Ele não gosta de falar sobre a família e raramente vai à Lomba do Pinheiro encontrar algum parente. “A maioria diz que está na rua por ruptura familiar: maus tratos, desavenças, abandono, separação ou morte”, observa Brizabel. Falta de dinheiro e drogas também são caminhos para indigência, comprova a pesquisa.
Como Marco, muitos dos entrevistados estão na rua há pelo menos um ano. “Saí de casa há mais de três”, calcula.
Durante todo esse tempo, passou uma única noite em um albergue. Foi em fevereiro, traumatizado por um espancamento. “Eram três skatistas e me bateram até eu desmaiar. Fiquei tão mal que tive que ir pro pronto-socorro”, relata.
O mais comum, no entanto, é ser agredido pela polícia. Quase 70% dos entrevistados sofreram ataques e os principais agentes são os brigadianos. Outra agressão constante é o preconceito. “Olham pra você com desconfiança, com medo”.
Apesar da violência, 60% dos entrevistados preferem calçadas, praças, pontes e viadutos da cidade aos abrigos do poder público. Entre os motivos da recusa estão as regras, a dificuldade de acesso e a hostilidade interna. “Gosto do povo da rua, dos amigos e da liberdade”, justifica.
Área central concentra quase 80 % dos sem-teto
Executada entre novembro do ano passado e janeiro deste ano, a pesquisa mostra que metade dos moradores de rua está concentrada em três bairros: Centro (23%), Floresta (15,9%) e Menino Deus (11,7%). Seguidos por Cidade Baixa, Azenha e Bom Fim/Farroupilha, a área central da cidade reúne quase 80% dessa população.
“É nesse espaço que se encontram os principais serviços de atendimento, além da grande circulação de pessoas, comércio e serviços”, analisa Gehlen.
O sociólogo chama a atenção para o crescimento da população no Menino Deus e também na Independência, onde 11 pessoas foram abordadas.

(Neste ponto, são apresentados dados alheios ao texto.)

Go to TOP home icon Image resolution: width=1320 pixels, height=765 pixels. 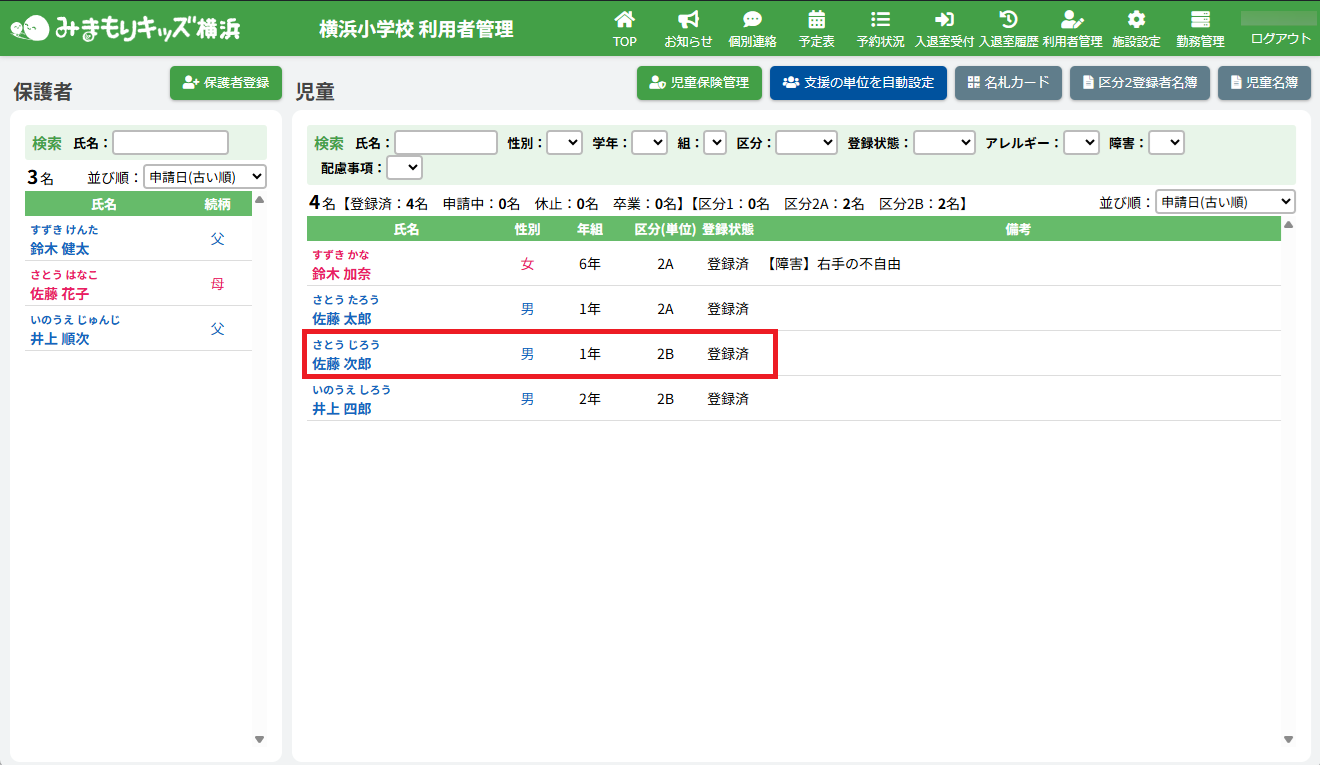point(624,20)
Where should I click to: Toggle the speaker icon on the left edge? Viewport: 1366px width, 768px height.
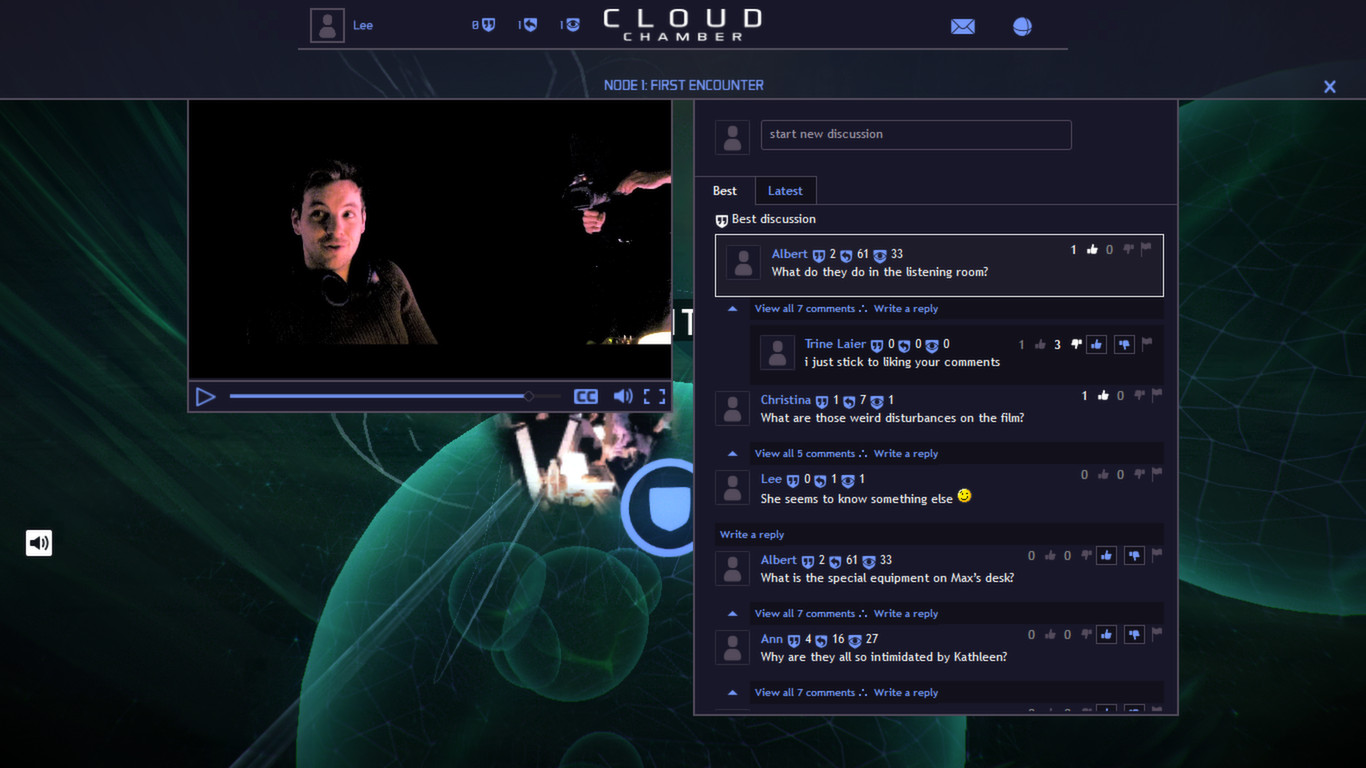pyautogui.click(x=38, y=542)
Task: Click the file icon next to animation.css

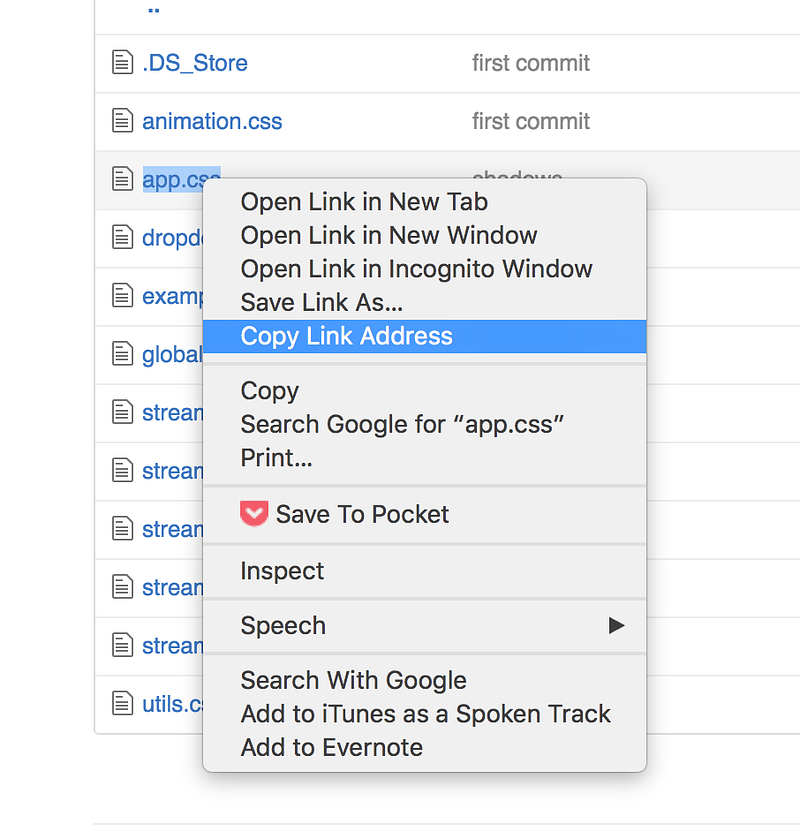Action: 122,120
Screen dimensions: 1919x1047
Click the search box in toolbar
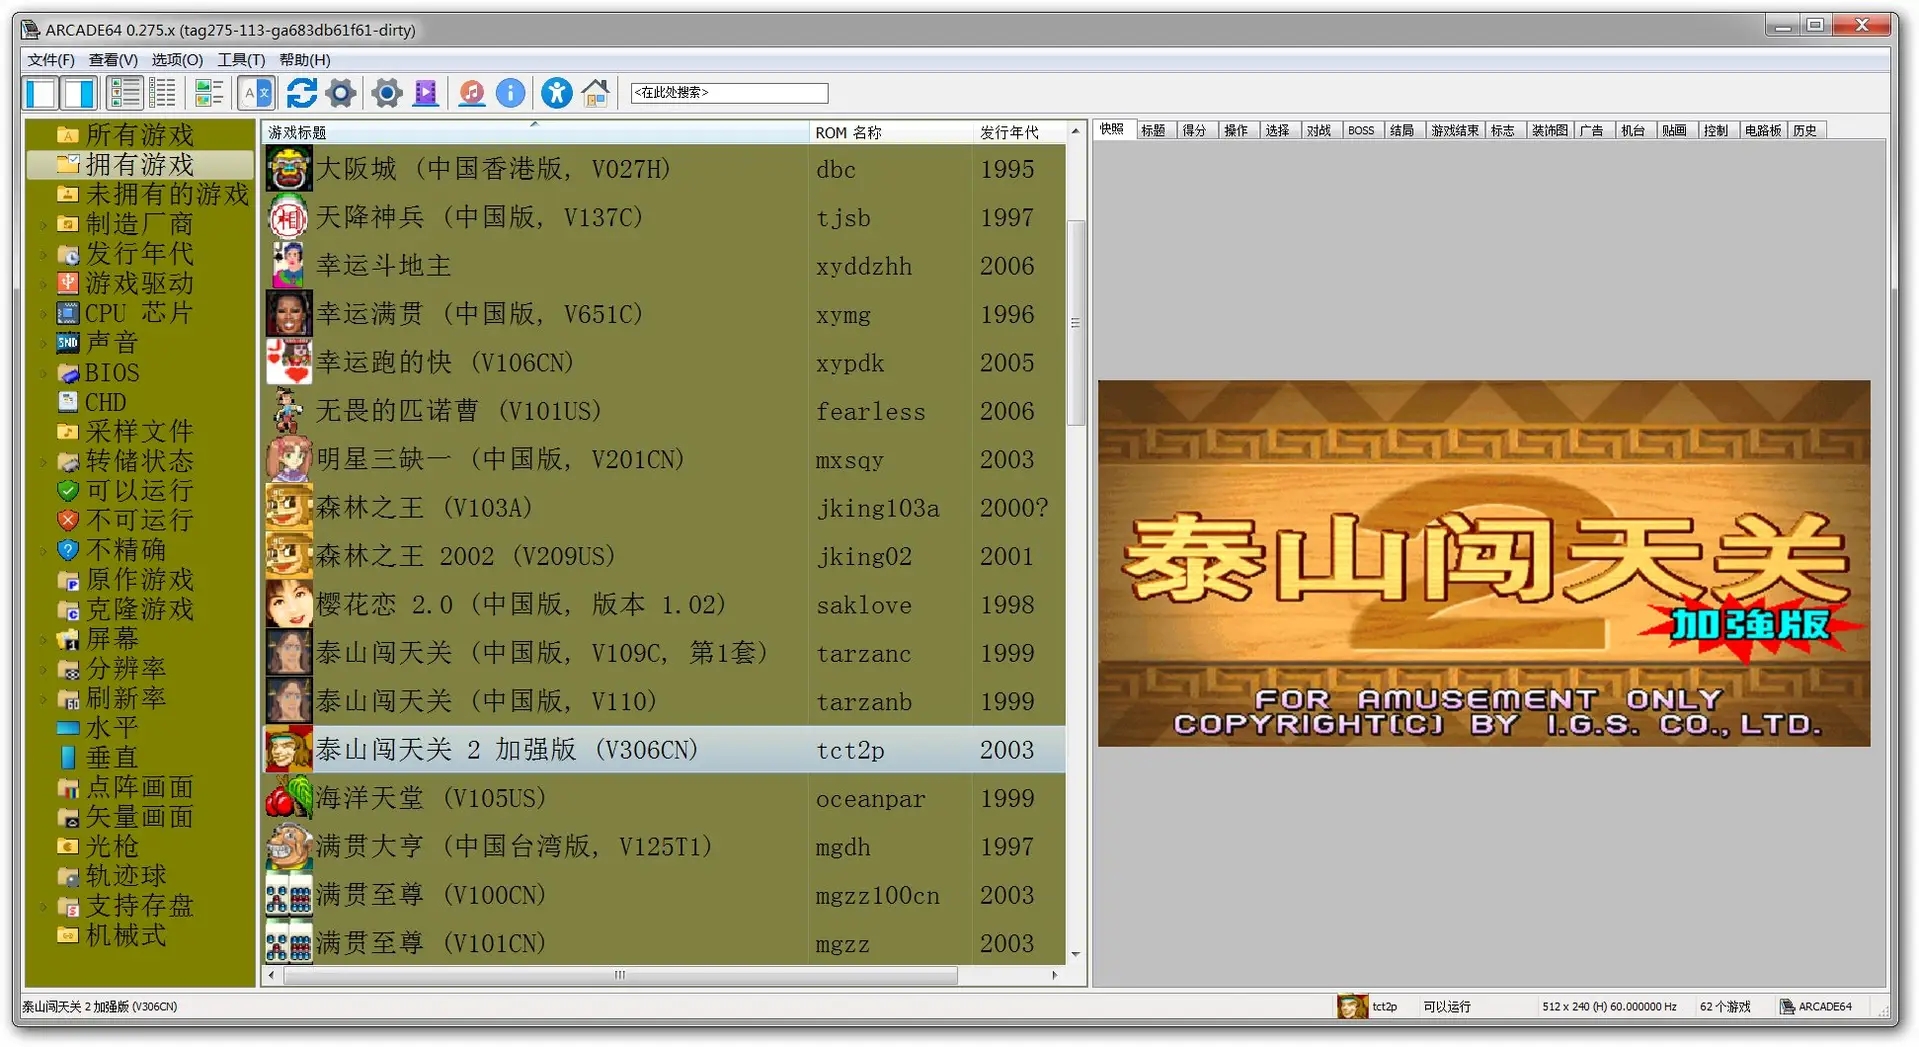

No bairro Moinhos de Vento, houve apenas um registro. “Isso não quer dizer que não haja sem-teto na região, a categoria diz respeito ao local onde eles foram entrevistados”, esclarece.
Diminui número de crianças nas ruas
Além dos adultos, a pesquisa da Fasc vai identificar crianças sem-teto e a população indígena, afrodescendente e quilombola que vive nas ruas. Até o final de junho, a Prefeitura deve divulgar a segunda parte do trabalho, que indica redução do número de menores nas ruas.
O coordenador adianta que o percentual deve ser 20% menor – em 2004, eram 600 crianças. “Essa diminuição é reflexo dos programas sociais, como o Bolsa Família, e também da melhoria de vida nas cidades da região metropolitana”, avalia Gehlen.